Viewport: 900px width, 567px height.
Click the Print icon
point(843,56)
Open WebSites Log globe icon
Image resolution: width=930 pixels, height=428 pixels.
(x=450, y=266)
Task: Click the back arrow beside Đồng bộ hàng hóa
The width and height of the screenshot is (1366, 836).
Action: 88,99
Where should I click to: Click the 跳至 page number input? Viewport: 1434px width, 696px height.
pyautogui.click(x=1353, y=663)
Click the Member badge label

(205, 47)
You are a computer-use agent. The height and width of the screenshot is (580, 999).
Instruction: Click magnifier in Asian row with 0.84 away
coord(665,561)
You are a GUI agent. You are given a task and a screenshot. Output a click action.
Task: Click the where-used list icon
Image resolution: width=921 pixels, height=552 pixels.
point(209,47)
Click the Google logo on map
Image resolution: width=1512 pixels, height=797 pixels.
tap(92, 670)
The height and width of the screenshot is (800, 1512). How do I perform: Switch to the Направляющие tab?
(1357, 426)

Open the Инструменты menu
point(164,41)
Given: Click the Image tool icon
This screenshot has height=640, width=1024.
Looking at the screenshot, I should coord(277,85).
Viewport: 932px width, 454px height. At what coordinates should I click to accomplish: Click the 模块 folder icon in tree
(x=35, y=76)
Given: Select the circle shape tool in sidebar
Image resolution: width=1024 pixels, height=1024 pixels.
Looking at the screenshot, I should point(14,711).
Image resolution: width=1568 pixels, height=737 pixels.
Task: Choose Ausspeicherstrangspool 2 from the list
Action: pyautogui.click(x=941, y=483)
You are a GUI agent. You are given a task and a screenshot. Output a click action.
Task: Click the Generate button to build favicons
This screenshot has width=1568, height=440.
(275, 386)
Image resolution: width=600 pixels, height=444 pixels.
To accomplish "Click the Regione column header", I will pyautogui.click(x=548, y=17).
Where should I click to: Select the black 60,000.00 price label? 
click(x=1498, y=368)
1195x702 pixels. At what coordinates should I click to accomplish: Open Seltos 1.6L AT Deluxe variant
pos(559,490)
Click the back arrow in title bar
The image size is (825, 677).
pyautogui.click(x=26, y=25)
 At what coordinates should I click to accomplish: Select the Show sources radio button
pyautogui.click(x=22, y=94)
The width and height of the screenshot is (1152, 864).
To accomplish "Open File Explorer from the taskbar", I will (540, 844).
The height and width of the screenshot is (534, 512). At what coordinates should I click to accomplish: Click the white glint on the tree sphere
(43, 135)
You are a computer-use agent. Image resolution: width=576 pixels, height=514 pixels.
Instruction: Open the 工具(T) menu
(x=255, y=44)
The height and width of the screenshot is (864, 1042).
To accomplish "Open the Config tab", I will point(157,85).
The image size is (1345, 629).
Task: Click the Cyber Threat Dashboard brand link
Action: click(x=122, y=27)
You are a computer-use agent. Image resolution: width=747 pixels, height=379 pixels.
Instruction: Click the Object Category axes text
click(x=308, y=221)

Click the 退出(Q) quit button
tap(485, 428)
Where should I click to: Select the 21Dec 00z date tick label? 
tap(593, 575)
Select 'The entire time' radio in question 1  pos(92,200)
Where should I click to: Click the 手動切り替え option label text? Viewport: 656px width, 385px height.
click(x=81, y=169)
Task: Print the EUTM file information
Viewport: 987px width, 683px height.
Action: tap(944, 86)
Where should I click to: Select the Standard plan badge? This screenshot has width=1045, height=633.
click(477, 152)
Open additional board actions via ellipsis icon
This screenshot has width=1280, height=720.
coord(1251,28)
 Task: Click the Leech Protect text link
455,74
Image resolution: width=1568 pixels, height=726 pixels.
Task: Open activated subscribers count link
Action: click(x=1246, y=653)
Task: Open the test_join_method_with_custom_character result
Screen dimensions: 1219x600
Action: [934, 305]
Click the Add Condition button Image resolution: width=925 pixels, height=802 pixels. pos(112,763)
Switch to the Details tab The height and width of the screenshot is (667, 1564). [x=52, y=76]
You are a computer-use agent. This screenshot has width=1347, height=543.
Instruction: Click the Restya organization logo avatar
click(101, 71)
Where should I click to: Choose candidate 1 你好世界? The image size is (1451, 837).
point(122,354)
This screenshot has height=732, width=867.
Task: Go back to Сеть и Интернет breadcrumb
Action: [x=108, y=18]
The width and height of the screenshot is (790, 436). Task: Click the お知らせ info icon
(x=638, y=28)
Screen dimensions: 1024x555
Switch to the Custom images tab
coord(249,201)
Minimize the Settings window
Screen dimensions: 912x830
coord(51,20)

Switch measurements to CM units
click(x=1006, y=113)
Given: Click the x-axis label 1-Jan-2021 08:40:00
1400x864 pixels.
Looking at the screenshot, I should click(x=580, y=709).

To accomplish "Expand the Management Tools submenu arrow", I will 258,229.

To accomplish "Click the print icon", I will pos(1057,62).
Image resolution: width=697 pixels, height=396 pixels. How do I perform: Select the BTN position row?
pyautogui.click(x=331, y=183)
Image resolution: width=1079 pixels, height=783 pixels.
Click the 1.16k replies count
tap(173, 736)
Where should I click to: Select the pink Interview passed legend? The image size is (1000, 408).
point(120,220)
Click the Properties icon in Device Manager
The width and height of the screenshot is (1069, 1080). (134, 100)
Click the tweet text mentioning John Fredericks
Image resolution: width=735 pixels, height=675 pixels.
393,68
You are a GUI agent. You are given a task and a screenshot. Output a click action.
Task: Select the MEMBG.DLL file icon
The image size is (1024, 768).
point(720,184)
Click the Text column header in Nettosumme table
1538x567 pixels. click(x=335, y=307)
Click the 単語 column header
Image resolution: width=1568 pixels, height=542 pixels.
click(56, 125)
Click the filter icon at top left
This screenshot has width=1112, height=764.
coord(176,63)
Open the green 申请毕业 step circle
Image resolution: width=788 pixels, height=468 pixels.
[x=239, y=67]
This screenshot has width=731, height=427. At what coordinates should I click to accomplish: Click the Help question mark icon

+ + + + +

- **ASSIGNED TASK**
Copy out the lines above, from the one holding "Click the 単語 column header" through the final line, with no other lines.

- **RESULT OF THIS TASK**
Click the 単語 column header
Image resolution: width=1568 pixels, height=542 pixels.
click(56, 125)
Click the filter icon at top left
This screenshot has width=1112, height=764.
coord(176,63)
Open the green 申请毕业 step circle
Image resolution: width=788 pixels, height=468 pixels.
[x=239, y=67]
This screenshot has width=731, height=427. At what coordinates should I click to accomplish: Click the Help question mark icon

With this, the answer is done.